▶ [Exercise] Recast the records below as a numbered list, starting with the line that contains "Click the left" and going on through the line that contains "[x=687, y=74]". Leave out blank lines.

▶ [Supplied records]
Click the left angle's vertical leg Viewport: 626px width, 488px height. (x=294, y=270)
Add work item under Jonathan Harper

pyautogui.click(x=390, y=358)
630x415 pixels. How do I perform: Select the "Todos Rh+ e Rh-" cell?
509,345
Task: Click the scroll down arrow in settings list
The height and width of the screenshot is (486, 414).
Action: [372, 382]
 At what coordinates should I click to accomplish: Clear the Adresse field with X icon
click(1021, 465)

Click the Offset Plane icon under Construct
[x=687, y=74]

---

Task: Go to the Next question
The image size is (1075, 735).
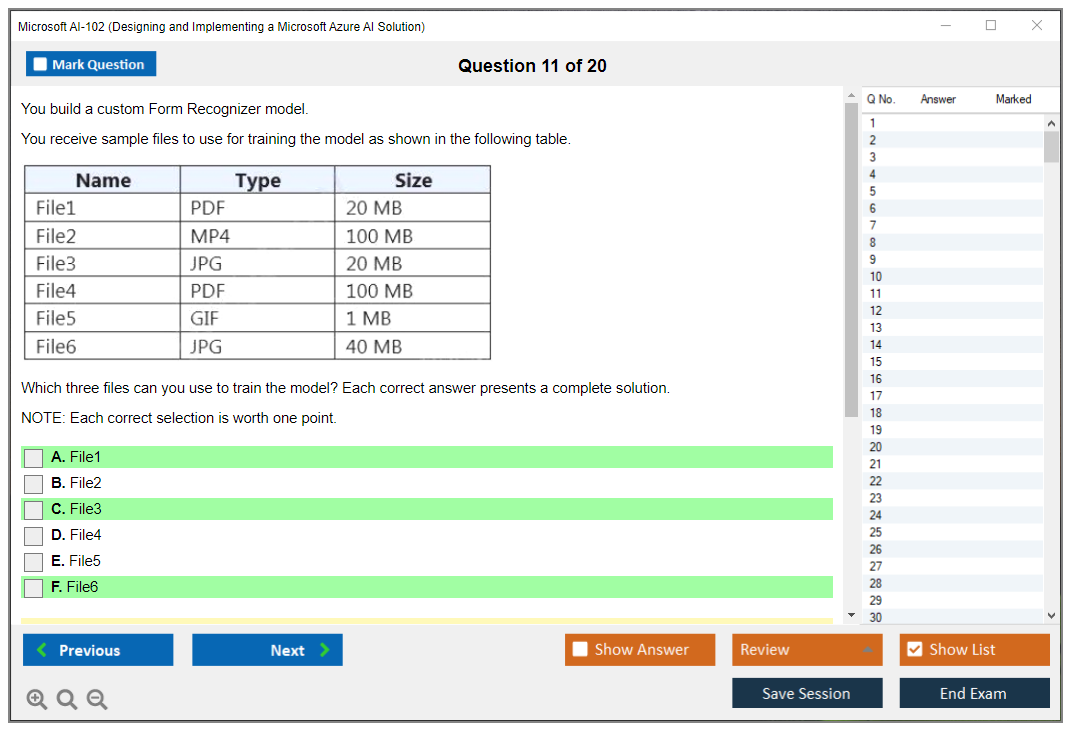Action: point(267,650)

▶ [Correct answer]
1. Click the left angle's vertical leg Viewport: 626px width, 488px height. (x=294, y=270)
2. Add work item under Jonathan Harper
3. pyautogui.click(x=390, y=358)
4. 630x415 pixels. How do I perform: Select the "Todos Rh+ e Rh-" cell?
5. 509,345
6. Task: Click the scroll down arrow in settings list
7. The height and width of the screenshot is (486, 414).
8. Action: [372, 382]
9.  At what coordinates should I click to accomplish: Clear the Adresse field with X icon
10. click(1021, 465)
11. Click the Offset Plane icon under Construct
12. [x=687, y=74]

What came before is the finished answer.